Secondo le stime preliminari diffuse oggi dall’Istat, a maggio 2012, rispetto al mese precedente, si registra una crescita del 5,5 per cento per le esportazioni e dell’1,2 per cento per le importazioni.
L’aumento congiunturale dell’export, diffuso a tutti i principali raggruppamenti di beni, risulta particolarmente accentuato per l’energia (+51,1 per cento). Dal lato dell’import la crescita interessa in particolare i beni strumentali (+10,7 per cento), mentre i beni di consumo non durevoli registrano una flessione (-3,4 per cento).
Rispetto a maggio 2011, l’aumento delle esportazioni (+14,1 per cento) coinvolge tutti i principali comparti, con un tasso di crescita ampiamente superiore alla media per l’energia (+35,4 per cento). Se per le importazioni totali si registra una flessione tendenziale dello 0,9%, per i prodotti intermedi la diminuzione è molto consistente (-12,6 per cento). Gli acquisti di energia (+9,1 per cento) e di beni strumentali (+5,8 per cento) risultano, invece, in espansione.

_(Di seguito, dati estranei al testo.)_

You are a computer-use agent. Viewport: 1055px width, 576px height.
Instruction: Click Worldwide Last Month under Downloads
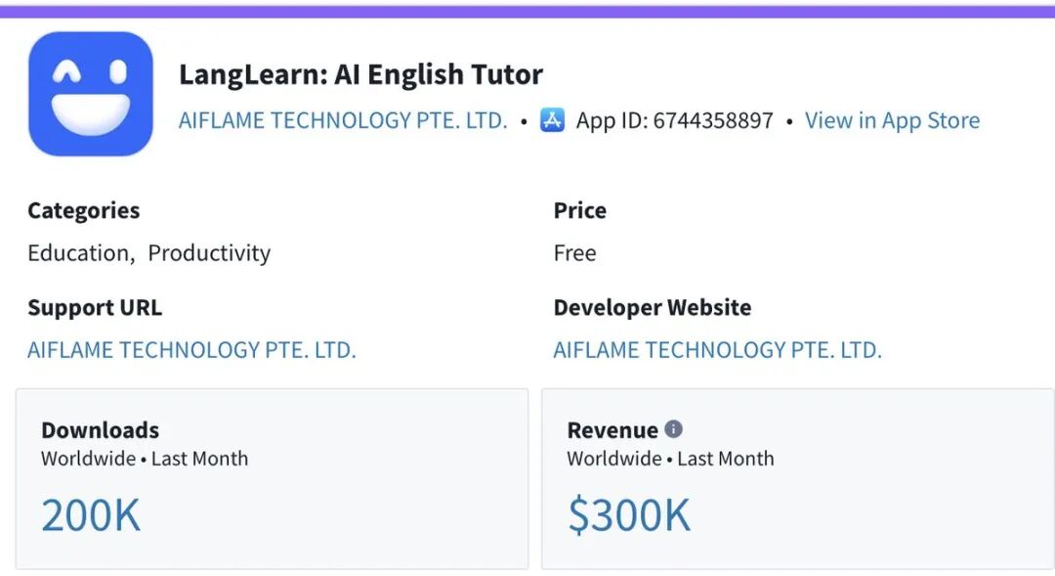(x=144, y=458)
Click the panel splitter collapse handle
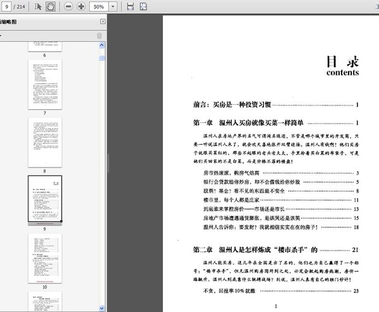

A maggio 2012 la bilancia commerciale registra un avanzo di 306 milioni di euro, in netto miglioramento rispetto a maggio 2011 (-1.877 milioni). Infatti, a fronte di un contenuto peggioramento del deficit energetico su base annua (da -4.792 a -4.971 milioni di euro), si amplia notevolmente l’avanzo nell’interscambio di prodotti non energetici (da 2.915 a 5.277 milioni di euro).